Task inputs:
┄┄┄┄┄┄

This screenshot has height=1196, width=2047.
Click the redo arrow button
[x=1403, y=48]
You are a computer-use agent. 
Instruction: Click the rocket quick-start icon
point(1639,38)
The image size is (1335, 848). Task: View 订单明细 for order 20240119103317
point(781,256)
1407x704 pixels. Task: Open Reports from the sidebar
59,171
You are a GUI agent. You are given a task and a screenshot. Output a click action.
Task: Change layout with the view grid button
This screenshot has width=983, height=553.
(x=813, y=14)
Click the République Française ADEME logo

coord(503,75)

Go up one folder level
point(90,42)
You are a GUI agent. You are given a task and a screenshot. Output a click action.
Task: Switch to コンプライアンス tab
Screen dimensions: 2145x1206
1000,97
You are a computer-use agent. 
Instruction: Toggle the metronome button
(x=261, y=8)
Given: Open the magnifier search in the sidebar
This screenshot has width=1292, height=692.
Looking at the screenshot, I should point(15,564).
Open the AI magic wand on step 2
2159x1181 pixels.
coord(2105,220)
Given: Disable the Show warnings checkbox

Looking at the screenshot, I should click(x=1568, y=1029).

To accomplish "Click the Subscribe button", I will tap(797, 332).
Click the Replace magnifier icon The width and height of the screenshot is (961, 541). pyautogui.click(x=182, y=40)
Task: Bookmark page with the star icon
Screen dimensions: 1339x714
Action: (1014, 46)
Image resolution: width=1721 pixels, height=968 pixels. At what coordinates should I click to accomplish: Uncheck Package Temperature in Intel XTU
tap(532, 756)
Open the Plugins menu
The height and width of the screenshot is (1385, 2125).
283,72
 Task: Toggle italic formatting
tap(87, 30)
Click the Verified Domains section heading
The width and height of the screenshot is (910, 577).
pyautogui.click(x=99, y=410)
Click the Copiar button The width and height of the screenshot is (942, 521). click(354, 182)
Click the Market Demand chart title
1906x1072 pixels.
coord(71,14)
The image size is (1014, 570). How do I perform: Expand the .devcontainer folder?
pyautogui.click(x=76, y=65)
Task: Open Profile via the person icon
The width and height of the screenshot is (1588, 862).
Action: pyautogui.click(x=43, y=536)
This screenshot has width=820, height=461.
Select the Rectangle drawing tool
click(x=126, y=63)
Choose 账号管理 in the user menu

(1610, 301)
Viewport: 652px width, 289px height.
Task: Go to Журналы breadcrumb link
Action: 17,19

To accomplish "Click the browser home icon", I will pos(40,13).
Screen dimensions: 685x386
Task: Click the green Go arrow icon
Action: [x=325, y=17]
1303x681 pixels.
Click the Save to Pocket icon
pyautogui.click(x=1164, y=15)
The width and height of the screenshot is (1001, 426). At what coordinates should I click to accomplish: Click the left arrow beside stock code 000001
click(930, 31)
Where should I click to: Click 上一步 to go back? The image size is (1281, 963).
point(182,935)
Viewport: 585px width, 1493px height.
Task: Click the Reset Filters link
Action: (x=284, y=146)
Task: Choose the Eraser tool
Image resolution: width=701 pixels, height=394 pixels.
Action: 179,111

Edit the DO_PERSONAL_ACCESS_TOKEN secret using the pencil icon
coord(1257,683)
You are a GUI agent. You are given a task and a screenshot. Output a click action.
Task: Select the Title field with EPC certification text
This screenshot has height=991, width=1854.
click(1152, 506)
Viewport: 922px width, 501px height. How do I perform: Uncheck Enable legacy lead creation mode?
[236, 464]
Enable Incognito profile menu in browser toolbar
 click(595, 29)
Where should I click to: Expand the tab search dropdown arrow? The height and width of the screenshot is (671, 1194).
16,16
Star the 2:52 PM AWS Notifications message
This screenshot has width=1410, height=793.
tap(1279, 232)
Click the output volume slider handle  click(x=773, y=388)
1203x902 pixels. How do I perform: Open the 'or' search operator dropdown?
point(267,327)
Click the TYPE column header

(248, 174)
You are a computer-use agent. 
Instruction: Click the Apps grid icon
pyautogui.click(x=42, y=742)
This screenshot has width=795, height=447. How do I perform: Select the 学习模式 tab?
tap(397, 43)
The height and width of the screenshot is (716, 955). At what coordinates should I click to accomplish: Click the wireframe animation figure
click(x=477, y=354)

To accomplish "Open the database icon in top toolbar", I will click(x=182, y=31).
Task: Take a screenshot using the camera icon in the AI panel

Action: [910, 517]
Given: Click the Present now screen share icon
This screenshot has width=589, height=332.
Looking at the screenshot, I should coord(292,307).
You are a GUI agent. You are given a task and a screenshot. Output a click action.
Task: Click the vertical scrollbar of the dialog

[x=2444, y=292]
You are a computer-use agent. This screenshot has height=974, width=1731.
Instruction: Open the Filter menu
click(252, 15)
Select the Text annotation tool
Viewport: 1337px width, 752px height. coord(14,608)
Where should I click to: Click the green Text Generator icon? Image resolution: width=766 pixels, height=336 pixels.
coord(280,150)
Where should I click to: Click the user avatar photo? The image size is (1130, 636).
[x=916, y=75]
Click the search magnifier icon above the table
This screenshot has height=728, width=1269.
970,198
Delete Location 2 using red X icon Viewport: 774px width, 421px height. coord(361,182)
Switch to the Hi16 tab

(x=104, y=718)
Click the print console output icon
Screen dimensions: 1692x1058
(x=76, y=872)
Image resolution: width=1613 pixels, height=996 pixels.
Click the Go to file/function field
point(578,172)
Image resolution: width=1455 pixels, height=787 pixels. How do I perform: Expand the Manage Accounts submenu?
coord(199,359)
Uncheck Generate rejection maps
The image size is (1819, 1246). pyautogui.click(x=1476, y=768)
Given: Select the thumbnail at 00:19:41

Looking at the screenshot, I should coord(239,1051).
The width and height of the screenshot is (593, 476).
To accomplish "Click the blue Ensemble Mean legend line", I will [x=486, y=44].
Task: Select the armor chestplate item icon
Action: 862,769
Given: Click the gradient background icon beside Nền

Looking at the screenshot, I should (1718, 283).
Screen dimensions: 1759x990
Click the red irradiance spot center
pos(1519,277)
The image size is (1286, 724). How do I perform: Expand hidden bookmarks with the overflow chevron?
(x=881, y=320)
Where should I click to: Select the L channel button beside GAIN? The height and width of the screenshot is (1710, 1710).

┄┄┄┄┄┄

What is required: If a line of the records includes the string "magnifier", copy it out.

Task result:
Given: Open the magnifier search in the sidebar
Click the Replace magnifier icon The width and height of the screenshot is (961, 541). pyautogui.click(x=182, y=40)
Click the search magnifier icon above the table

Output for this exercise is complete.